Isto, caros leitores e colegas,
advém da má regulação do setor por parte do estado, bem como de
uma política de apoios financeiros, quase em exclusivo para os
órgãos nacionais, em detrimento dos regionais. Aplaude-se o
trabalho do jornalismo regional, no levantamento de questões
fundamentais, na divulgação do que de melhor se faz, semanalmente,
nos concelhos, mas depois não se criam mecanismos de apoio
financeiros. Pede-se que façamos gratuitamente este trabalho, sem
pensarem que existem custos e nem sempre a publicidade angariada
cobre os custos de exploração (ordenados, equipamento, rendas e
gestão diária).
A publicidade nacional privada,
raramente baixa aos regionais, fruto de e mais uma vez, uma má
regulação do setor. Eu percebo que não caiba ao governo dizer às
empresas que tem de gastar determinado valor no jornalismo regional,
pois sendo empresas privadas, não se pode, de modo algum,
condicionar a liberdade de escolha dos veículos publicitários que
usam para divulgar os seus produtos, mas o governo também pode
recusar determinadas adjudicações, mediante determinados
posicionamentos. Ou não? Conhecem o regulamento que obriga as rádios
(públicas ou privadas) a passarem uma determinada percentagem de
música portuguesa, em função da que não é? Neste caso, e a bem
da música portuguesa, o governo impõe esta condição. Porque não
e em defesa do jornalismo regional, também impor-se que as empresas
que trabalhem para o estado (central ou local), e nos seus orçamentos
de marketing, terem de cativar uma verba para apoiar a imprensa
regional? É assim tão censurável? Penso que não e resolveria uma
grande parte dos problemas neste setor.
A somar ao problema de uma prática
já enraizada, de que raramente as marcas nacionais estão presentes
nos órgãos regionais, pelo menos com alguma expressão, é o
próprio governo que não dá o exemplo. O valor que cativa
anualmente para adjudicar publicidade no setor regional da
comunicação, raramente tem uma execução que ultrapassa metade do
previsto, simplesmente porque os ministérios e as secretarias de
estado estão-se nas tintas. É mais confortável e rápido negociar
com 4 ou 5 grupos que detém 80% dos órgãos nacionais, a terem de
construir uma plataforma que vise trabalhar com o setor regional. O
mais caricato é que a verba para o regional, em larga medida, nada
tem a ver com as verbas para o nacional (falo apenas de publicidade,
nada mais). Ou seja, se determinado ministério não gastar a verba
afeta ao setor regional, simplesmente essa verba não transita para
outra rúbrica, dando-se, no final do exercício, como não
executada, figurando nas contas do governo, na rúbrica da não
execução orçamental, no final do ano. Interpelando-se estes
senhores dos ministérios, sobre a razão destes procedimentos em
relação ao setor regional, têm a devida lata de dizer que os
jornais regionais é que não se aproximam e não enviam propostas.

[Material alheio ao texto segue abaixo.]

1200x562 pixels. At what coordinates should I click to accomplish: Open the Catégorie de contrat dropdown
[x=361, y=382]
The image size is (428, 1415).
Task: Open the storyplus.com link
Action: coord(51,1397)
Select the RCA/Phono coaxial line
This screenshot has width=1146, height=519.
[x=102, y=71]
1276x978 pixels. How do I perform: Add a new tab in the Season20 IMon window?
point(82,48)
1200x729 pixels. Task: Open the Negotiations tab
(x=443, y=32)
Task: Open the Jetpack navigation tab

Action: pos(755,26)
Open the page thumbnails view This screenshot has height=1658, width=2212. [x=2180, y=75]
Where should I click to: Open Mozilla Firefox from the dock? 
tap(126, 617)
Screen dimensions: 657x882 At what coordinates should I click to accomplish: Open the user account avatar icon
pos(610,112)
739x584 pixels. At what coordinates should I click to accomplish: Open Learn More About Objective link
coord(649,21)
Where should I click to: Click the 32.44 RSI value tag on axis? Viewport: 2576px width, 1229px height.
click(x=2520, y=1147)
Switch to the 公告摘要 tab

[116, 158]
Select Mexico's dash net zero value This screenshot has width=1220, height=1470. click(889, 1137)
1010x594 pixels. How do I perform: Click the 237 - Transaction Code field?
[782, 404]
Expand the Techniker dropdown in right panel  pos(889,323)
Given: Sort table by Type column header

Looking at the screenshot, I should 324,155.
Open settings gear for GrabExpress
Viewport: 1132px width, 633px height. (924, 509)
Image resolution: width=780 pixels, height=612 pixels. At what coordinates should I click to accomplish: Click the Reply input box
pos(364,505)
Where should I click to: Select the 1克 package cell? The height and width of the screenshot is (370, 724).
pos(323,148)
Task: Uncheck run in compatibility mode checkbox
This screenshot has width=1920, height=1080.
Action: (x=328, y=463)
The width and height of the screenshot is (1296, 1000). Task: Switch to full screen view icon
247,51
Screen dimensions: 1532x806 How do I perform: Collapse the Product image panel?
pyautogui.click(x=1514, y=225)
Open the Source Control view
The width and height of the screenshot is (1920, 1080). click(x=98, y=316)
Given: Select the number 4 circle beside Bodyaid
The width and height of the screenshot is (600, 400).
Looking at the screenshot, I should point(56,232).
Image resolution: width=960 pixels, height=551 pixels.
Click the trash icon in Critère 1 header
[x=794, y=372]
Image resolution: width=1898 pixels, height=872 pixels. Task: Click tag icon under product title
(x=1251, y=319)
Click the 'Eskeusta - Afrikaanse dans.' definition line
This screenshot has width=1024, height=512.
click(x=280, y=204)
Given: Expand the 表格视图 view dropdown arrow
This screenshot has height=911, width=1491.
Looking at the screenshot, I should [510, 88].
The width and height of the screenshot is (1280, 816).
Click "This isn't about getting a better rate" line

Em 2022,2023, 2024 e 2025, tive o cuidado de contatar 8 ministérios
e 4 secretarias de estado, bem como 23 institutos públicos (fiz isto
todos os anos), que dependem do orçamento de estado, nomeadamente e
no que concerne à rúbrica da publicidade. Em 4 anos de contatos, em
mais de 150 e-mails e 65 chamadas feitas, o resultado foi ZERO. Nem
uma adjudicação, nem um pedido de orçamento, e a taxa de ausência
de respostas por parte dos destinatários, ronda os 95%.
Com isto não digo que não existam
órgãos regionais que fazem adjudicações ao estado, mas são muito
poucos, contando-se pelos dedos. Nas adjudicações ao poder regional
(quase em exclusivo às câmaras), existe uma inversão de 180 graus.
As câmaras continuam a ser ainda o maior cliente da imprensa
regional, embora, na minha opinião, terá de se regular o acesso a
essas adjudicações, no sentido de permitir uma maior clareza que
possa tornar mais independente a relação de certos órgãos com o
poder local. Mas isto dá outro artigo!
No governo anterior, iniciou-se um
trabalho com o ex-secretário de estado (agora Ministro) e mesmo com
o Ministro da tutela da altura (agora candidato à CM do Porto), e
embora não seja ainda a solução perfeita, é um começo. Mas como
já referi em artigo anterior, receio que esse trabalho seja para
meter na gaveta, se o setor regional não se mexer, organizar-se e
começar a fazer algum barulho.
Tem de se perceber que ao governo em
exercício (qualquer um), não interessa reforçar os poderes dos
jornalistas. Governos caem e são eleitos em Portugal e no mundo,
muito devido à ação de um verdadeiro jornalismo independente, que
denuncia o que mal está e consequentemente faz cair secretários de
estados, ministros e governos. Como os governos não podem tocar nos
nacionais, exercem uma espécie de vingança nos regionais. Vão
dando umas migalhas de vez em quando (e às vezes uns doces), mas o
verdadeiro manjar dos deuses é sempre para os mesmos.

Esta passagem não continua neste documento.